RUSH: Now, the president went on from that point and listed all of the programs that he has sponsored, legislation that he has sponsored and that he has signed designed to elevate poor people out of poverty. He has listed all of the things that he has done that to the average person watching, I don’t think that they would get it, sadly. But his point was to say in as diplomatic and presidential way as possible, “Come on, Nedra, could you get serious? You’re talking about hurricanes that attack based on racism and a federal response based on racism? You actually think this?” He won’t say that. I wish he would. I wish somebody would say to some of these reporters, “Do you really think, do you really think that all the levels of government — state, federal, local, local, local, local included — actually cared less about what happened to their state and their city because a majority of these people that were harmed by it were black? Do you really that believe that?” He didn’t say that. What he did was site a number of legislative programs and initiatives that have sought to strengthen the poor and target those who were African-American in this country with genuine programs that help.

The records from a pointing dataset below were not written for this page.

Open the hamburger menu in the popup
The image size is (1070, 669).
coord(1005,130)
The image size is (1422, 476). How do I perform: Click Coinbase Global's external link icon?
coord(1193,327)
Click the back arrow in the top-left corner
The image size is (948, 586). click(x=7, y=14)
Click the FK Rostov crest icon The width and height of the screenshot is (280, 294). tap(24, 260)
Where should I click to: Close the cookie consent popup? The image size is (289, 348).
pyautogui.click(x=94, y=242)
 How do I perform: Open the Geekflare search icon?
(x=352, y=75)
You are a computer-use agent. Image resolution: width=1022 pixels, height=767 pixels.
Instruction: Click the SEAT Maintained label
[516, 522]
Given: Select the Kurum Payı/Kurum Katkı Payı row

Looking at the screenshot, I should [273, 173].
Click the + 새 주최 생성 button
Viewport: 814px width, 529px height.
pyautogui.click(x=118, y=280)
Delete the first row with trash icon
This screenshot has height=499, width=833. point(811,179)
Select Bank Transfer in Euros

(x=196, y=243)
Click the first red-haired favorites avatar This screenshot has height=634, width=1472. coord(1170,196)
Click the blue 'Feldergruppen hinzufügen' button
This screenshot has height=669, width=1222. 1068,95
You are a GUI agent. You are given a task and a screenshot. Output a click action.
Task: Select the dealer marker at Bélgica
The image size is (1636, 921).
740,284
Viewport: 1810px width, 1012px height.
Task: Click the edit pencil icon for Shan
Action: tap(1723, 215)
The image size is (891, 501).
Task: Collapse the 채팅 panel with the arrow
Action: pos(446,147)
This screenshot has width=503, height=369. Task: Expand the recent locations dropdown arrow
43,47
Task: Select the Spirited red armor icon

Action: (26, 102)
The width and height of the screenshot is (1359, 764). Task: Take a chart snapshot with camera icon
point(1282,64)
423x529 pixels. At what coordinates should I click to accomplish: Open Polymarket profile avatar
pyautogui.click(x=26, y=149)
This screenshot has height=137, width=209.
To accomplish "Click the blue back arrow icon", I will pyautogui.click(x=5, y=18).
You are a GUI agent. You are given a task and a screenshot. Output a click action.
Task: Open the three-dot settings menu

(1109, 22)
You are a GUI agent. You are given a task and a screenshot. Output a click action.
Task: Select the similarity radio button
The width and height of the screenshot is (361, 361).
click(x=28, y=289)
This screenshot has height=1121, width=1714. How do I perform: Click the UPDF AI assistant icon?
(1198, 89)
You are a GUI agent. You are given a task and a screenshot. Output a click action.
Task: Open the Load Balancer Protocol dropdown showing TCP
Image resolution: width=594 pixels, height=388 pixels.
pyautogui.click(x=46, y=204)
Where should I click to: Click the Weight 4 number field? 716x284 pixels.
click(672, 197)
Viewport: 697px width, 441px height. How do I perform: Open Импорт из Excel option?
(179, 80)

It was his way of sort of flicking it aside, and flicking this aside is not really sufficient. You have to nuke this. You have to nuke this whole premise. Well, here we are. We’ve now gone through two hurricanes. This hurricane hit around the 1st of September, Hurricane Katrina vanden Heuvel, and here we are in September 26th, and we are still subjected to questions by the mainstream press: “Was there racism in New Orleans? Is there racism in New Orleans? Is there racism in the federal response?”
(sniveling liberal impression) “Well we’ve got critics, Mr. President. We have critics, critics and some black people are saying the response in Katrina was much slower than it was for Hurricane Rita,” and it is just breathtaking to behold this. These people are not even smart. Some of these reporters don’t even have the ability to think. It is just they get caught in this template, this mind-set. I know it’s purposeful, because they’re all enemies of the president and they want to do everything they can to harm the guy. But it is still, folks, it’s still, as a thinking, engaged human being, it still amazes me — and these are journalists! The lack of genuine curiosity, that they possess. It is just beyond me. So I do this with this order, this New Orleans story, Cynthia McKinney followed by the New Orleans story followed by Nedra Pickler to illustrate. Here you have a Democrat congressperson that’s just literally out of her mind at the anti-American war rally yesterday, literally shouting lunatic things, followed by the New Orleans Times-Picayune, putting the myth to the story of all the horrors, all the rapes, all the murders, all the slit throats, all that savagery that went on. It didn’t happen! Then you go to Nedra Pickler, asking President Bush about that same thing, and, “Is it the federal government’s fault?” It just… I’m slowly running out of adjectives to describe my incredulity.